▸ **EXCERPT TO READ**:

○ ○ ○

Attention all health-care investors: There's a blue-light special in aisle three. That's where you'll find Abbott Labs (NYSE:ABT) trading at less than 12 times this year's expected earnings. This is a company that expects to increase earnings per share by at least 10% this year and pays out a nice healthy 3.7% dividend, as I write.

Sure, Abbott isn't firing on all cylinders the way it was last year, but things still look fine. Sales fell less than 1%, but were up 5.4%, excluding the impact of the strengthening dollar. The rate of growth from top seller Humira, has begun to slow, but still increased nearly 17% year over year thanks to international expansion. That's better than the 3% global increase in sales Johnson & Johnson (NYSE:JNJ) reported for its competing anti-inflammatory Remicade and will likely beat any sales increases that Amgen (NASDAQ:AMGN) and Wyeth (NYSE:WYE) will report for Enbrel. Humira may have been last to the party, but it's still got plenty of boogie in it.

○ ○ ○

▸ **SOURCE MATERIAL**:
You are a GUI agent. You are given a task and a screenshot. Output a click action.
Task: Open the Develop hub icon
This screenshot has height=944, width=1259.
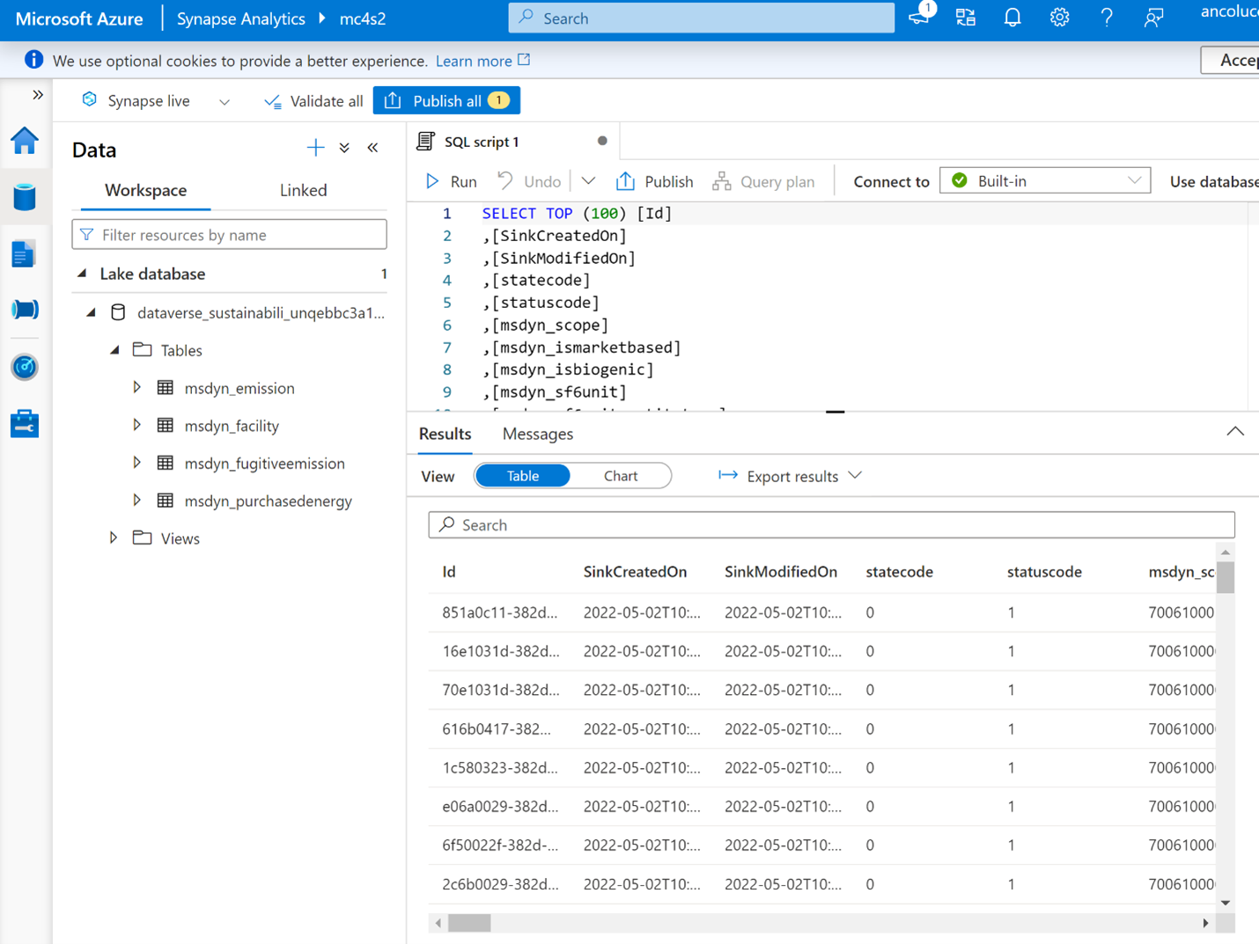(25, 254)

○ ○ ○

▸ **EXERCISE SET**:
**a.** Transcribe the text of the Abbott Labs article between "Attention all health-care" and "as I write.", inclusive.
**b.** Go on with the Abbott Labs article from the point where it stops.

▸ **RESULTS OF THE EXERCISE**:
**a.**
Attention all health-care investors: There's a blue-light special in aisle three. That's where you'll find Abbott Labs (NYSE:ABT) trading at less than 12 times this year's expected earnings. This is a company that expects to increase earnings per share by at least 10% this year and pays out a nice healthy 3.7% dividend, as I write.

**b.**
The company's new drug-eluting stent, Xience V, has continued to perform well. Sales of stents -- the plain-vanilla and the drug-oozing kind -- more than doubled, as Xience V and its twin brother, Boston Scientific's (NYSE:BSX) Promus, which Abbott gets royalties from, continued to compete well against the other drug-eluting stents from Boston Scientific, Johnson & Johnson, and Medtronic (NYSE:MDT). An uptick in the usage of the more expensive drug-eluting stents also helped sales.

Even with the overall decrease in sales, Abbott was able to increase earnings per share by 16% after adjusting for one-time items like its gain this quarter from the dissolution of TAP Pharmaceutical, its joint venture with Takeda that's all tapped out. As long as Abbott can continue to meet its guidance, investors should eventually be rewarded with the kinds of share prices and multiples that the stock was able to garner last year.